(Records drawn from a dataset)
%%

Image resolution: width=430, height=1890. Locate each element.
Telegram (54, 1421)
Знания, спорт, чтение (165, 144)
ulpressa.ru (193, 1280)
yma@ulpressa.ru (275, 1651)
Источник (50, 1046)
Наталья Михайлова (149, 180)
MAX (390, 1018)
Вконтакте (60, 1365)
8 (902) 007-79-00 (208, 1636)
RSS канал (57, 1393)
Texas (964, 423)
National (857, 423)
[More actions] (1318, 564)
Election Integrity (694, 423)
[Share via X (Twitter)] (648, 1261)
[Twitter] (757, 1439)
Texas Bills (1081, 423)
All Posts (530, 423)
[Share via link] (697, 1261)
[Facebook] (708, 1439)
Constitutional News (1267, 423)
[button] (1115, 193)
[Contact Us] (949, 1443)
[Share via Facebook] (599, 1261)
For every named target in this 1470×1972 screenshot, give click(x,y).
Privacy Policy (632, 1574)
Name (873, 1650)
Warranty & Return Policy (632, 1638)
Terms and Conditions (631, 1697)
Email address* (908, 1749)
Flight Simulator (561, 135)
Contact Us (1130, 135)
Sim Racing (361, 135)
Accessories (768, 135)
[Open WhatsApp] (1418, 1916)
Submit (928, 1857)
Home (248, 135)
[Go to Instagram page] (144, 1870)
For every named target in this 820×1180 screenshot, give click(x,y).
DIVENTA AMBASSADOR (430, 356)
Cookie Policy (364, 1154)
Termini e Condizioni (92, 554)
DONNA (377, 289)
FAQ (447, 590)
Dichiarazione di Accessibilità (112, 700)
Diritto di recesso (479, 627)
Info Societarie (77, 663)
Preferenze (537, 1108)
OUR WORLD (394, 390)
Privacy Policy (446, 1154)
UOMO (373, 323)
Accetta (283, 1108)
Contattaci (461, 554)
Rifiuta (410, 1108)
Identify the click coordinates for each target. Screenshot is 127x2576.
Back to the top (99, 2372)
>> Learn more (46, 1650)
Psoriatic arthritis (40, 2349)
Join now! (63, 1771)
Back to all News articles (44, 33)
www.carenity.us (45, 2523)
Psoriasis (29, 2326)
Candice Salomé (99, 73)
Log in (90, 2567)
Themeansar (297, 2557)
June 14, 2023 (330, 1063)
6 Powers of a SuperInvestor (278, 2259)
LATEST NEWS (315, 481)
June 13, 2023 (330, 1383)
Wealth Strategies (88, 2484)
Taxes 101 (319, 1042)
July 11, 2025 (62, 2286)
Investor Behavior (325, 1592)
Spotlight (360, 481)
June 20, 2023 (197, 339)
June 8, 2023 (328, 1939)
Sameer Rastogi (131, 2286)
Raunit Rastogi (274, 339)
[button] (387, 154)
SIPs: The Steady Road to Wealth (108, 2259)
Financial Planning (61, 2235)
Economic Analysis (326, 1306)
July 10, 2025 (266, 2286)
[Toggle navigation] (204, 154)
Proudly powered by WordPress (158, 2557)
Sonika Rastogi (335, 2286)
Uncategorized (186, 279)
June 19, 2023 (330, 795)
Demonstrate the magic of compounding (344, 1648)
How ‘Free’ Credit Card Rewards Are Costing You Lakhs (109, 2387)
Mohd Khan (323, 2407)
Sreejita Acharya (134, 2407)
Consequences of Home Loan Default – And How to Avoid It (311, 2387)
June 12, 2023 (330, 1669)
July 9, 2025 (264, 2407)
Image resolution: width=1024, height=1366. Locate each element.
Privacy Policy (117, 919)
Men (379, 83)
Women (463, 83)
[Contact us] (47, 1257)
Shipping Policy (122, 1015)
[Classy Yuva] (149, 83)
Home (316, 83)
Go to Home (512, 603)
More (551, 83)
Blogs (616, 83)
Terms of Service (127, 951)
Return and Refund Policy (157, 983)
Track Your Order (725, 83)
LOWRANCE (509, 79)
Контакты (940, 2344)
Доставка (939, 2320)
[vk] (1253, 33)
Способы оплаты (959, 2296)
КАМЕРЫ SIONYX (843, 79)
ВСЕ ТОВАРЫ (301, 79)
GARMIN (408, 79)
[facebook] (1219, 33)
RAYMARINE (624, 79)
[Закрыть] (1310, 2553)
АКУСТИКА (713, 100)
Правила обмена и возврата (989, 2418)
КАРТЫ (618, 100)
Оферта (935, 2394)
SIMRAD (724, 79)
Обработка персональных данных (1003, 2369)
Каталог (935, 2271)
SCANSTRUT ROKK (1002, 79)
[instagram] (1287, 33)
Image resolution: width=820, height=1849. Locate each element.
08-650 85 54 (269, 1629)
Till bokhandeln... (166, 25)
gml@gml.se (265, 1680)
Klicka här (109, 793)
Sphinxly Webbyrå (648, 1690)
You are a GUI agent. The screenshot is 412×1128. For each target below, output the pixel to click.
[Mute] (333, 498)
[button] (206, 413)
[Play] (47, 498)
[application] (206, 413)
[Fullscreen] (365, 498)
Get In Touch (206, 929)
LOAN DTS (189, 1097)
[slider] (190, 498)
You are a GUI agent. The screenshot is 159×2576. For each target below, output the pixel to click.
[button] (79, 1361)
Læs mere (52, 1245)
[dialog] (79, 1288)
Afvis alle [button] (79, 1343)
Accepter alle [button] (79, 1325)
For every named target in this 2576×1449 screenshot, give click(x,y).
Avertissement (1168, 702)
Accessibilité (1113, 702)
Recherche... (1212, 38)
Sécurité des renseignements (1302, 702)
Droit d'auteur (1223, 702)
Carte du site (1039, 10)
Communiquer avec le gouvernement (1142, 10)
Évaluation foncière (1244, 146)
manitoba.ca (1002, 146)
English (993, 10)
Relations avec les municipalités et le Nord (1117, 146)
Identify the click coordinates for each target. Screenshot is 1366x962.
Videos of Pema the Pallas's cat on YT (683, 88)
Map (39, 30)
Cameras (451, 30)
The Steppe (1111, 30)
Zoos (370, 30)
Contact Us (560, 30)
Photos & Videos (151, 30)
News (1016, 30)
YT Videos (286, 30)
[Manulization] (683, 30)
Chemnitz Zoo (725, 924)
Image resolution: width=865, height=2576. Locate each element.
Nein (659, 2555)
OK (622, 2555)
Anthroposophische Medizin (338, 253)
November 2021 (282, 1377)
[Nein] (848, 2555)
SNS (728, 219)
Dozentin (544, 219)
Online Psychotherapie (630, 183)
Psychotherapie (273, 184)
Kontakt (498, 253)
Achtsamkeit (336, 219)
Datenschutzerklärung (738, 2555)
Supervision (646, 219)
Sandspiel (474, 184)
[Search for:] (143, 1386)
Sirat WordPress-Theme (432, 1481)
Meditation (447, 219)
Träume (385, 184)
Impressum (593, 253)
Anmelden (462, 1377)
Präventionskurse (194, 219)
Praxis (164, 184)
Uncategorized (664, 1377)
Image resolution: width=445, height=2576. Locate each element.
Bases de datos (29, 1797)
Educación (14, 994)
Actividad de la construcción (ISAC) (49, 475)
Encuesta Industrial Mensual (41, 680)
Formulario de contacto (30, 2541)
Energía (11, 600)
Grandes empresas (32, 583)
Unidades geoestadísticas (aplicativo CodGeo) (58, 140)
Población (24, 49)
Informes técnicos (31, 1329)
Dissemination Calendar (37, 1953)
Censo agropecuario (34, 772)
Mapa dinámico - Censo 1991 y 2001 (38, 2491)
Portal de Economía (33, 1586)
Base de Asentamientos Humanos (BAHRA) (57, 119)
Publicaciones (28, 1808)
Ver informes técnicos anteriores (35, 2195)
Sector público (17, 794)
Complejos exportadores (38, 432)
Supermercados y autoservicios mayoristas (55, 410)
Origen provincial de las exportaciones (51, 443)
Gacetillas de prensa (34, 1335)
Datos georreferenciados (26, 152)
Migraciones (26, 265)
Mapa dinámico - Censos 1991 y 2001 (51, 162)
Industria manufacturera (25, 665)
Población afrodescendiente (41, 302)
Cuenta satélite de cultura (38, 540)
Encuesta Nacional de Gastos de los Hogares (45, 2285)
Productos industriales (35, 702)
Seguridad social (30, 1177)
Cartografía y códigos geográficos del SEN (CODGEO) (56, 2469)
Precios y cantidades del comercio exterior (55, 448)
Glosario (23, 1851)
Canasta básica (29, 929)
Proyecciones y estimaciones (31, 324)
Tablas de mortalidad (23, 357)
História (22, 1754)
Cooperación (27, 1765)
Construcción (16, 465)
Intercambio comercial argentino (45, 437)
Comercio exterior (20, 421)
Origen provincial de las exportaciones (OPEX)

%%

[Directions for this task] Take the lines above from the one containing "Læs mere (52, 1245)" down to the one containing "Encuesta Industrial Mensual (41, 680)", and transcribe them exactly, both ends included.

[Exercise output]
Læs mere (52, 1245)
[dialog] (79, 1288)
Afvis alle [button] (79, 1343)
Accepter alle [button] (79, 1325)
For every named target in this 2576×1449 screenshot, give click(x,y).
Avertissement (1168, 702)
Accessibilité (1113, 702)
Recherche... (1212, 38)
Sécurité des renseignements (1302, 702)
Droit d'auteur (1223, 702)
Carte du site (1039, 10)
Communiquer avec le gouvernement (1142, 10)
Évaluation foncière (1244, 146)
manitoba.ca (1002, 146)
English (993, 10)
Relations avec les municipalités et le Nord (1117, 146)
Identify the click coordinates for each target. Screenshot is 1366x962.
Videos of Pema the Pallas's cat on YT (683, 88)
Map (39, 30)
Cameras (451, 30)
The Steppe (1111, 30)
Zoos (370, 30)
Contact Us (560, 30)
Photos & Videos (151, 30)
News (1016, 30)
YT Videos (286, 30)
[Manulization] (683, 30)
Chemnitz Zoo (725, 924)
Image resolution: width=865, height=2576. Locate each element.
Nein (659, 2555)
OK (622, 2555)
Anthroposophische Medizin (338, 253)
November 2021 (282, 1377)
[Nein] (848, 2555)
SNS (728, 219)
Dozentin (544, 219)
Online Psychotherapie (630, 183)
Psychotherapie (273, 184)
Kontakt (498, 253)
Achtsamkeit (336, 219)
Datenschutzerklärung (738, 2555)
Supervision (646, 219)
Sandspiel (474, 184)
[Search for:] (143, 1386)
Sirat WordPress-Theme (432, 1481)
Meditation (447, 219)
Träume (385, 184)
Impressum (593, 253)
Anmelden (462, 1377)
Präventionskurse (194, 219)
Praxis (164, 184)
Uncategorized (664, 1377)
Image resolution: width=445, height=2576. Locate each element.
Bases de datos (29, 1797)
Educación (14, 994)
Actividad de la construcción (ISAC) (49, 475)
Encuesta Industrial Mensual (41, 680)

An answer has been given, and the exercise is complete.